- _INSTRUCTION_:
From the message about Sun's AUTH_KERB NFS scheme below, reproduce word for word the passage starting at "To: jtkohl@ATHENA.MIT.EDU" and ending at "Kerberos-authenticated NFS requests.".

- _GIVEN TEXT_:
┌──

[384] in Kerberos_V5_Development
Sun AUTH_KERB NFS scheme
jtkohl@ATHENA.MIT.EDU (jtkohl@ATHENA.MIT.EDU)
Mon Oct 29 14:35:38 1990
This is from Mark Stein, an engineer at Sun working on some
kerberos-related stuff. He said I could distribute it to krbdev.
Date: Mon, 29 Oct 90 11:00:38 PST
From: marks@Eng.Sun.COM (Mark Stein)
To: jtkohl@ATHENA.MIT.EDU
Subject: Re: Kerberized NFS becoming a product?
Cc: marks@Eng.Sun.COM
John,
Our "Kerberized NFS" implementation does not relate at all to the
Athena uid mapping scheme. It uses the "AUTH_KERB" RPC authentication
flavor to achieve Kerberos-authenticated NFS requests.
Basically, the scheme works like this: AUTH_KERB is modelled after
AUTH_DES in that there is an initial authentication handshake to
establish principal identities and pass a session DES key to be used
for subsequent RPC verification. Timestamps encrypted with the session
key are used for verifiers. A Kerberos ticket is used in the initial
handshake for AUTH_DES in place of the Diffie-Hellman key exchange used
in AUTH_DES. Kerberos interactions are handled by the RPC library
transparently. Ticket expiration times are associated with the RPC
credential and are enforced.

└──

- _DATA LINES_:
┌──

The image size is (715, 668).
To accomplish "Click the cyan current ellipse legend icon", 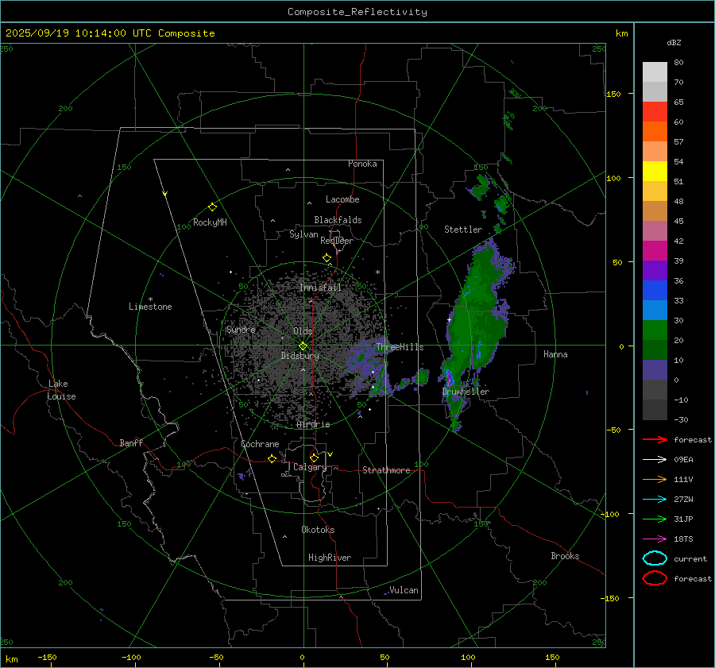I will coord(655,558).
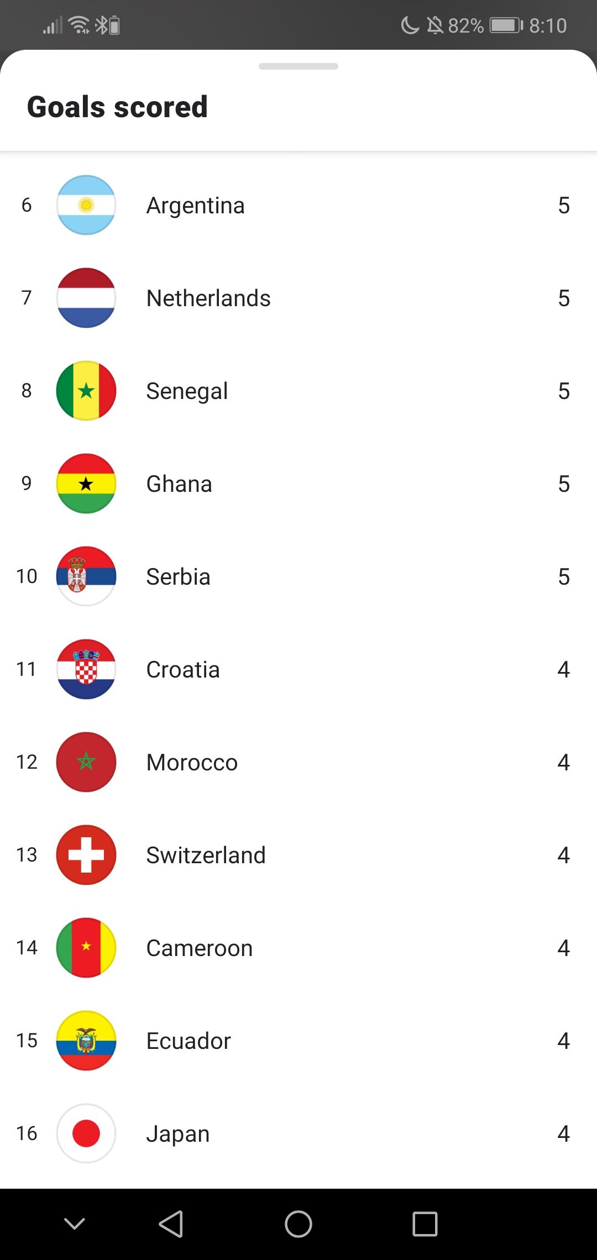Tap the Ecuador flag icon

(86, 1041)
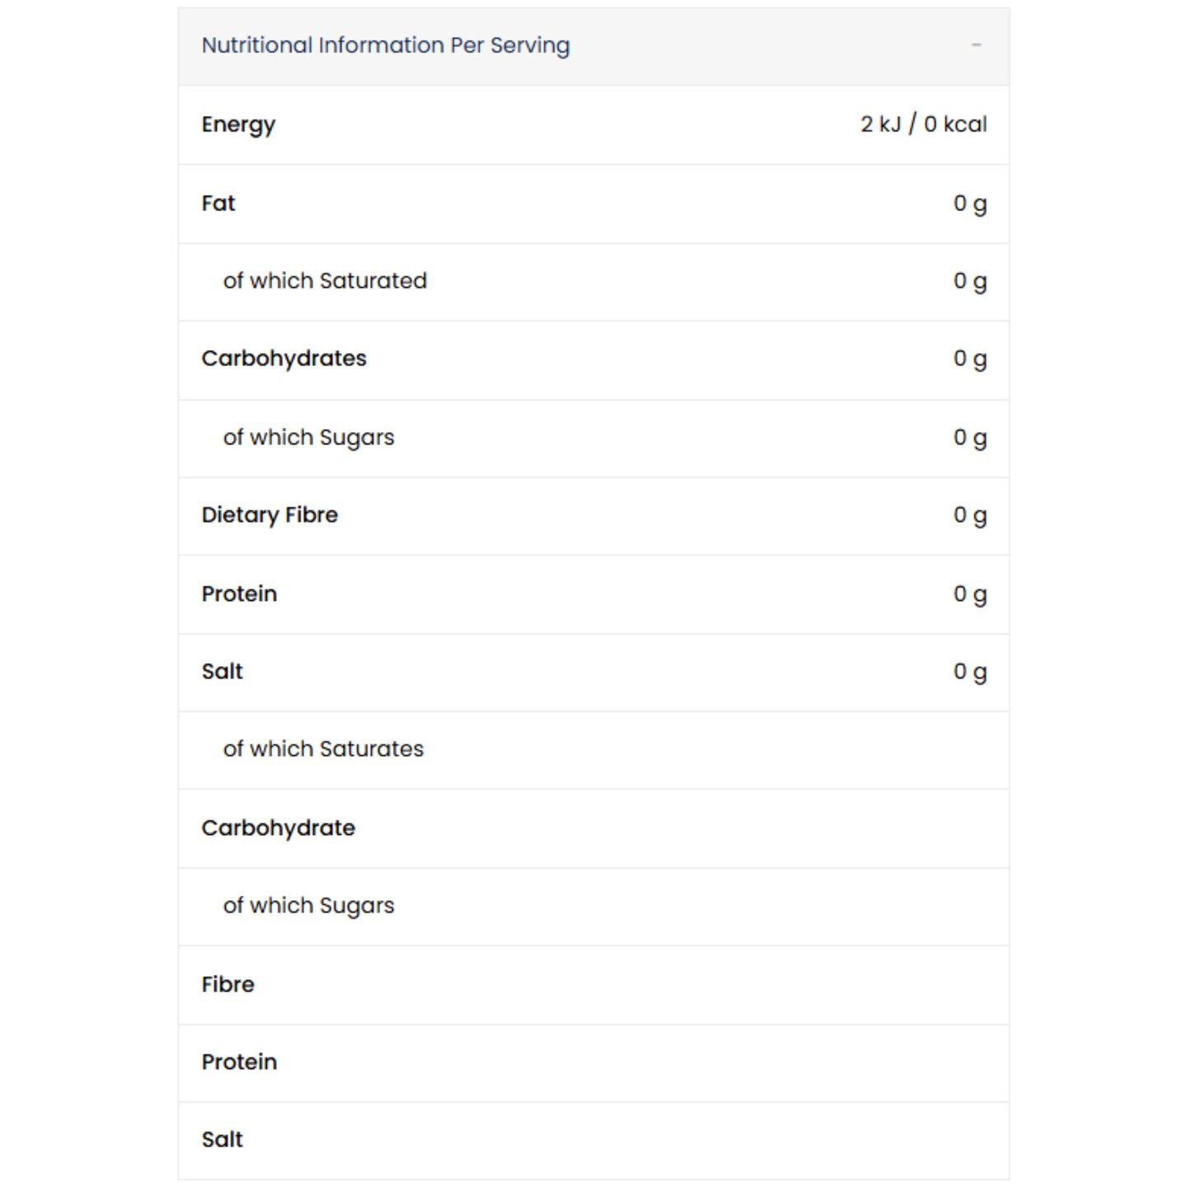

└──

- _CORRECT ANSWER_:
To: jtkohl@ATHENA.MIT.EDU
Subject: Re: Kerberized NFS becoming a product?
Cc: marks@Eng.Sun.COM
John,
Our "Kerberized NFS" implementation does not relate at all to the
Athena uid mapping scheme. It uses the "AUTH_KERB" RPC authentication
flavor to achieve Kerberos-authenticated NFS requests.